Yam Peleg Proposes Novel O(N³) Attention for Transformers, Promising Enhanced Power with Standard Inference Cost

Image for Yam Peleg Proposes Novel O(N³) Attention for Transformers, Promising Enhanced Power with Standard Inference Cost

AI researcher Yam Peleg has stirred discussion within the machine learning community with a bold proposal for a new attention mechanism in Transformer models. Peleg suggests an architecture that would involve an O(N³) computational complexity during training, which he claims would yield "insanely more powerful" models while maintaining the current O(N²) inference cost. This proposition challenges conventional approaches to Transformer design, which typically aim to reduce quadratic scaling.

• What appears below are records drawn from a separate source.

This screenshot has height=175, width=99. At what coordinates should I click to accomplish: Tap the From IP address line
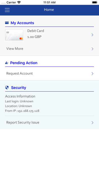point(22,111)
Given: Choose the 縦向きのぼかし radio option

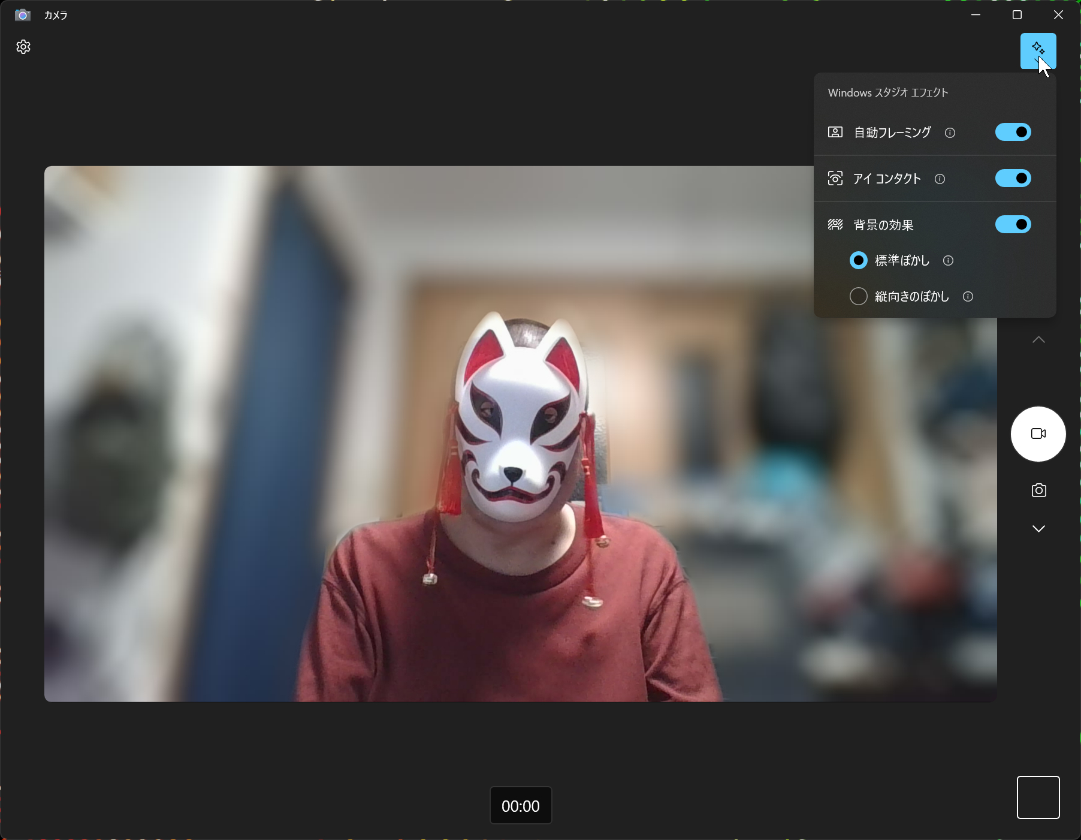Looking at the screenshot, I should (858, 296).
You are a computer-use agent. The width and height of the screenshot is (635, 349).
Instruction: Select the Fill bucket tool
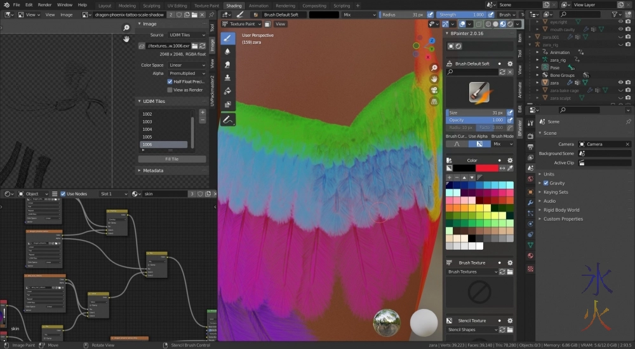pyautogui.click(x=227, y=92)
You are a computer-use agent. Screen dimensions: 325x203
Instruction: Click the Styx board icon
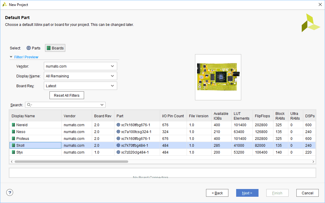point(13,152)
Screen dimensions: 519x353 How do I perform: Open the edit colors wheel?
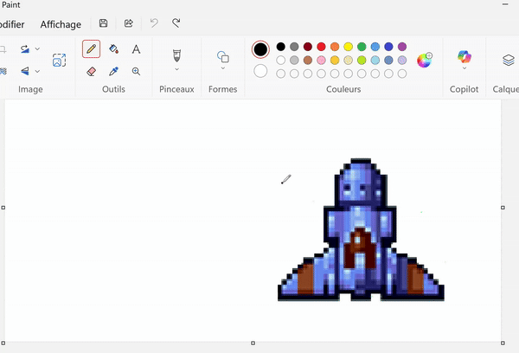pos(425,60)
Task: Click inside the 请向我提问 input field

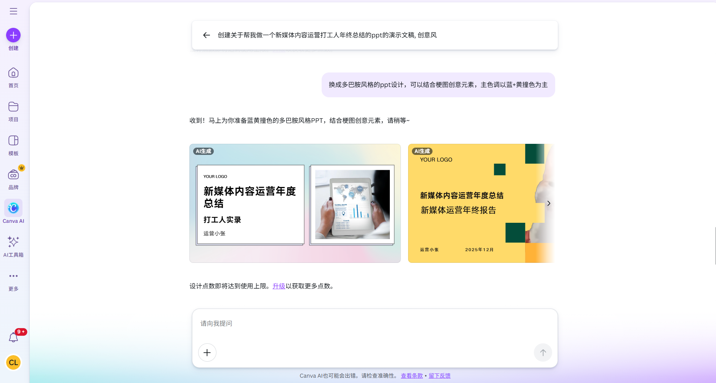Action: (x=343, y=323)
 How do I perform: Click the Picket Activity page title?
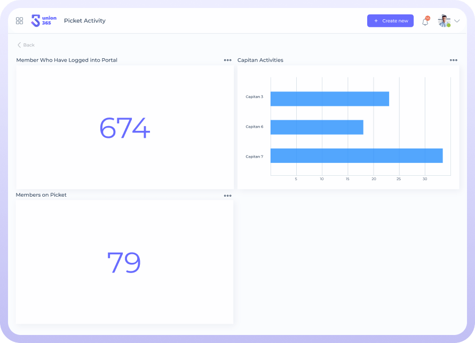(x=85, y=21)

In a recent social media post, Peleg outlined his concept: "> Instead of causal attention, do: N × N × N = O(N³) ▲ ▲ ▲ │ │ └ fully connected attention │ for every token up to current token less efficient training but insanely more powerful with same inference cost as today O(N²)." This statement highlights a significant trade-off, suggesting that a substantial increase in training computation could unlock unprecedented model capabilities without burdening real-time applications.

Current Transformer models predominantly utilize self-attention mechanisms, which typically exhibit O(N²) complexity for both training and inference, where 'N' represents the sequence length. Causal attention, a common variant used in generative models like GPT, restricts a token's attention to only preceding tokens, ensuring autoregressive generation. While effective, these mechanisms can struggle with very long sequences due to their quadratic scaling.

Peleg's mention of "fully connected attention for every token up to current token" alongside an O(N³) complexity suggests a departure from standard self-attention. While the exact architectural details leading to this cubic scaling are not elaborated, the implication is a more exhaustive or intricate interaction between tokens during the learning phase. This could involve higher-order relationships or more complex aggregation functions than currently employed.

The core of Peleg's argument rests on the idea that this increased training cost is a worthwhile investment for a significant boost in model power, especially if the inference cost remains manageable at O(N²). Such a development could lead to models capable of understanding and generating highly complex information, potentially pushing the boundaries of what large language models can achieve in various domains. The AI community will be watching to see if this theoretical advancement can be practically realized and validated.